『黑世界』日和の章 「青い薔薇の教会」のふたりについてずっと考えてしまうんですけども、5年間をふたりであの教会で暮らしながら苦悩したりほだされたりそれに罪悪感を抱いたりして過ごしてたのだろうからすごいなあ…………。
モスカータが青い薔薇が咲かせてから相当ほだされたゆえに苦悩も深まっただろうけども、神父は基本的に教義に則っているし試す側だったから、余裕があって優しくできる最初の2年間があったんでしょ……。
薔薇の芽が出ないまま少なくとも3年目までは見守っていて気が長いし、4年目以降は薔薇が順調に増えていく庭に罪悪感がありつつも、その報われるべき成果に一緒に喜んでしまった日々があった……。
5年……5年かあ……5年……。
教会のある村は人間社会なのだから、吸血種のモスカータとかそもそも食べるものも違うし……。本当によく暮らしたな。
吸血種と暮らすことになる神父、そばにいろとモスカータに要求したのは自分なのだから……と律儀に責任感覚えていそうだし、先に根を上げるわけにはいかない……みたいな意地もありそうだし難儀。
あのさあ神父はさあ(何目線?)、妹が世話した青薔薇が荒れ果てたことを心が千切れそうに悲しくて、贖罪……というか試練のようなかたちでモスカータに任せたけども、実のところはモスカータの手で薔薇が咲いてほしくもなかったんじゃないかと思うんですよ。モスカータには……妹以外の世話では無理なんだと再確認して、あの子のいない庭で妹の存在の大きさや、モスカータの贖罪の気持ちをそんな程度かと試したい気持ちもあったはずなんですよ。
でもモスカータはさあ、彼女が大切に育てていた薔薇を本当に大切にしようとして咲かせてしまったじゃないですか。殺した妹さんと遺族の神父に誠実をつらぬこうとして。
「あの子のいない庭で、花は美しく、咲いた」あの子がいないのに!
モスカータの心と祈りが不可能を越えて青い薔薇を咲かせてしまったから、神父がモスカータの贖罪を試した分の矛先がすべて「それで、私は赦してやるべきモスカータのことをはたして赦せるのか」となる……。
庭の世話をしはじめた頃は青薔薇のトゲで手を傷だらけにしていたモスカータ、手当てをしてやった神父。だんだん青薔薇のトゲで怪我をすることもなくなっていくモスカータ、手当ての機会を失っていく神父です。試練からの罰、そして許しのプロセスがなくなっていくときどうすればいいんだ~!?

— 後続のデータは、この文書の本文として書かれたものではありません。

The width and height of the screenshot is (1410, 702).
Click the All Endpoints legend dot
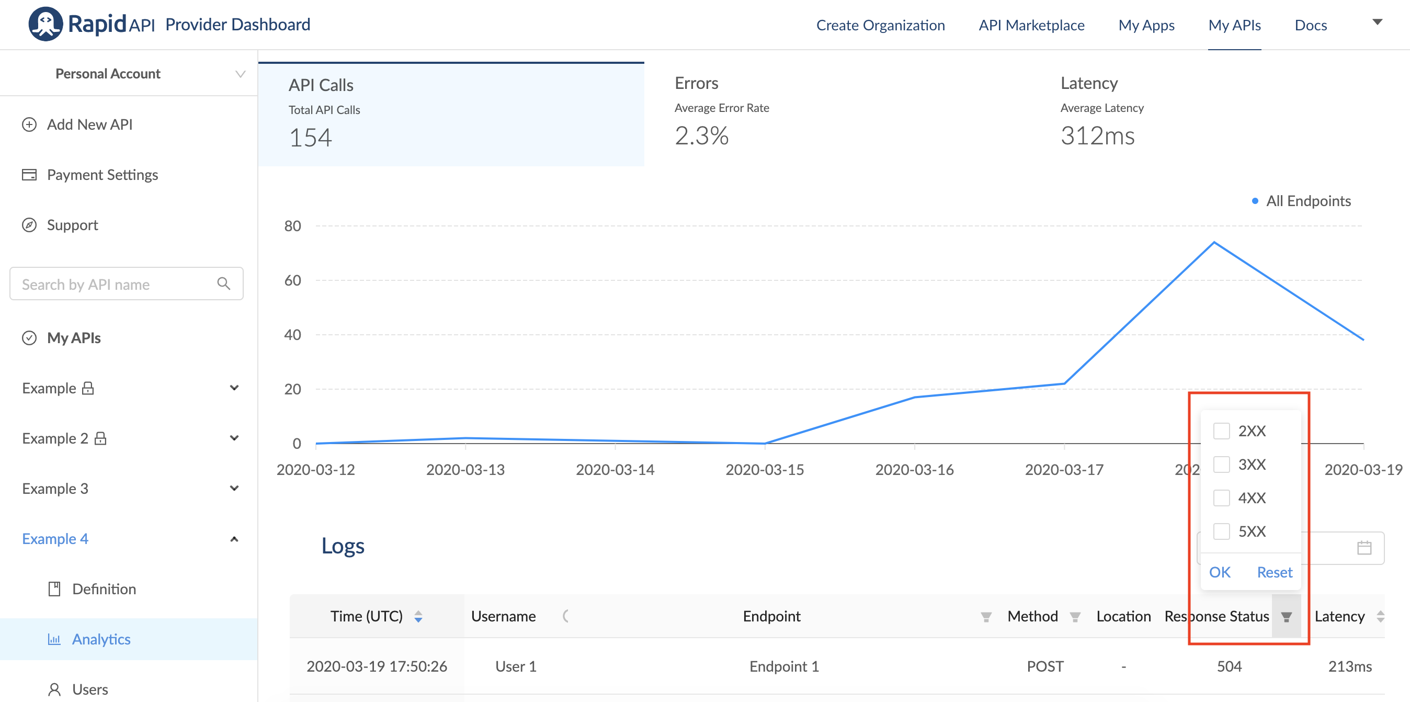click(1255, 201)
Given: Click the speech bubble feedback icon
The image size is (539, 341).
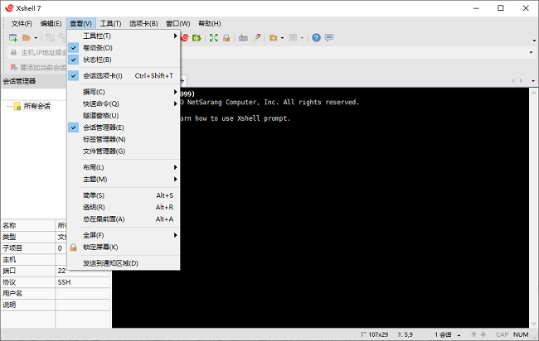Looking at the screenshot, I should pyautogui.click(x=329, y=38).
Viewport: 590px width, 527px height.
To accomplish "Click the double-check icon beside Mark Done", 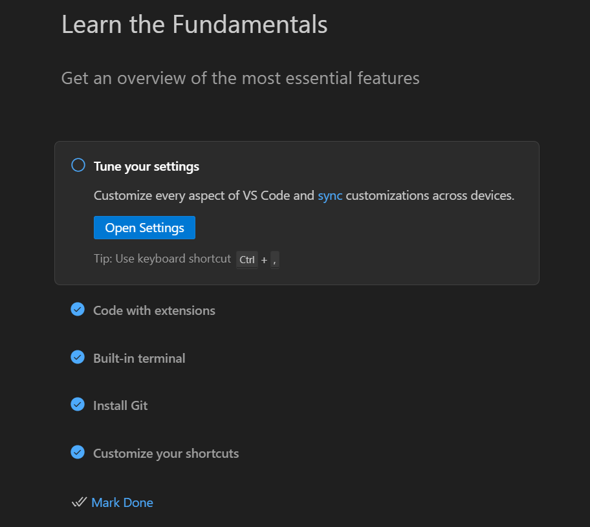I will pyautogui.click(x=79, y=502).
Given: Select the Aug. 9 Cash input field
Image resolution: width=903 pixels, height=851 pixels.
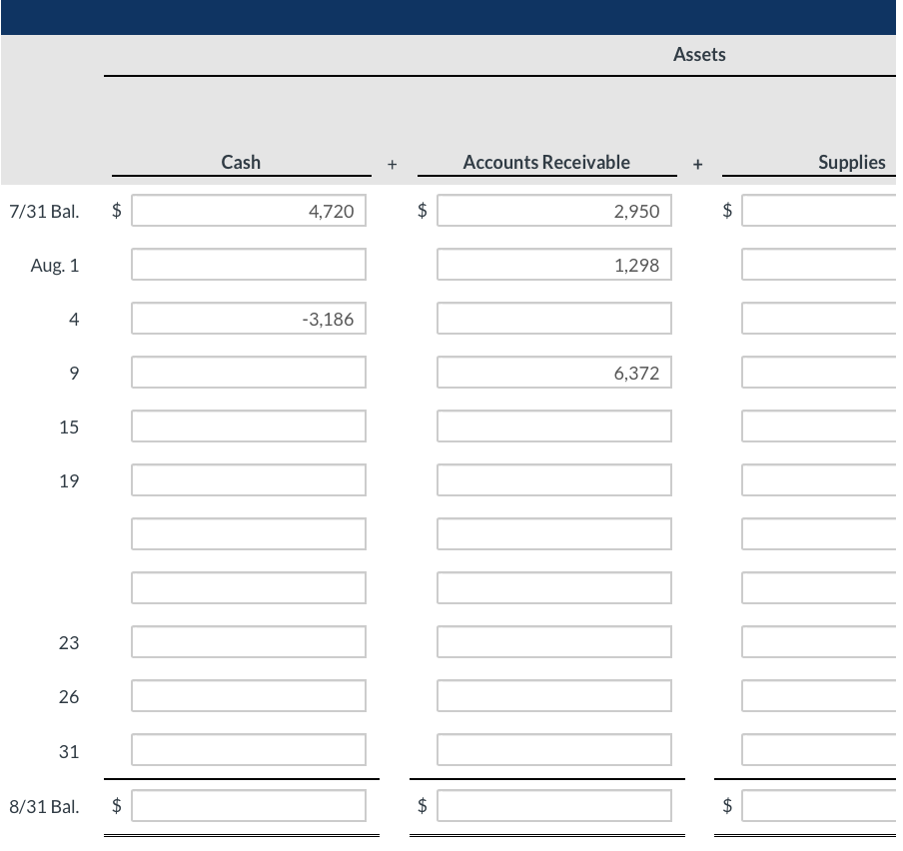Looking at the screenshot, I should (248, 372).
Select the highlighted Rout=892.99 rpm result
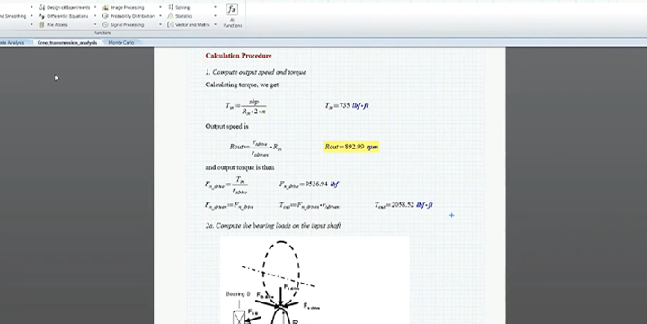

妹を無残に殺したモスカータの仕打ちを許せないのに、彼の贖罪や優しさが本当だと信じてしまえたし、自分を許せずに自責しつづける彼を救いたいとも思ってしまったんだよ神父は……。じゃあ裁けるのも許せるのも自分の権利であり自分の心次第じゃん……。
そしてそれを決めてしまうのも難しいのなら、ふたりで一緒にこのまま過ごして、いつか答えにたどり着く日がくるように祈るしかないじゃん……という5年間でしたね。
それほど向き合いつづけたのだから、大衆の私刑に対象をかっさらわれるのも片腹痛かろう。そもそも人間が吸血種の命運の権利をただひとり握っていると宣言するのもモエ!ではないですか? 人間と吸血種の間にイニシアチブは存在しないというのに。
モスカータがいなくなったあと、神父だけになった教会では、また以前のようにも、モスカータがいた時のようにもいかずに青い薔薇の庭は荒れていくんだろうな……。あの子と彼のいない庭です。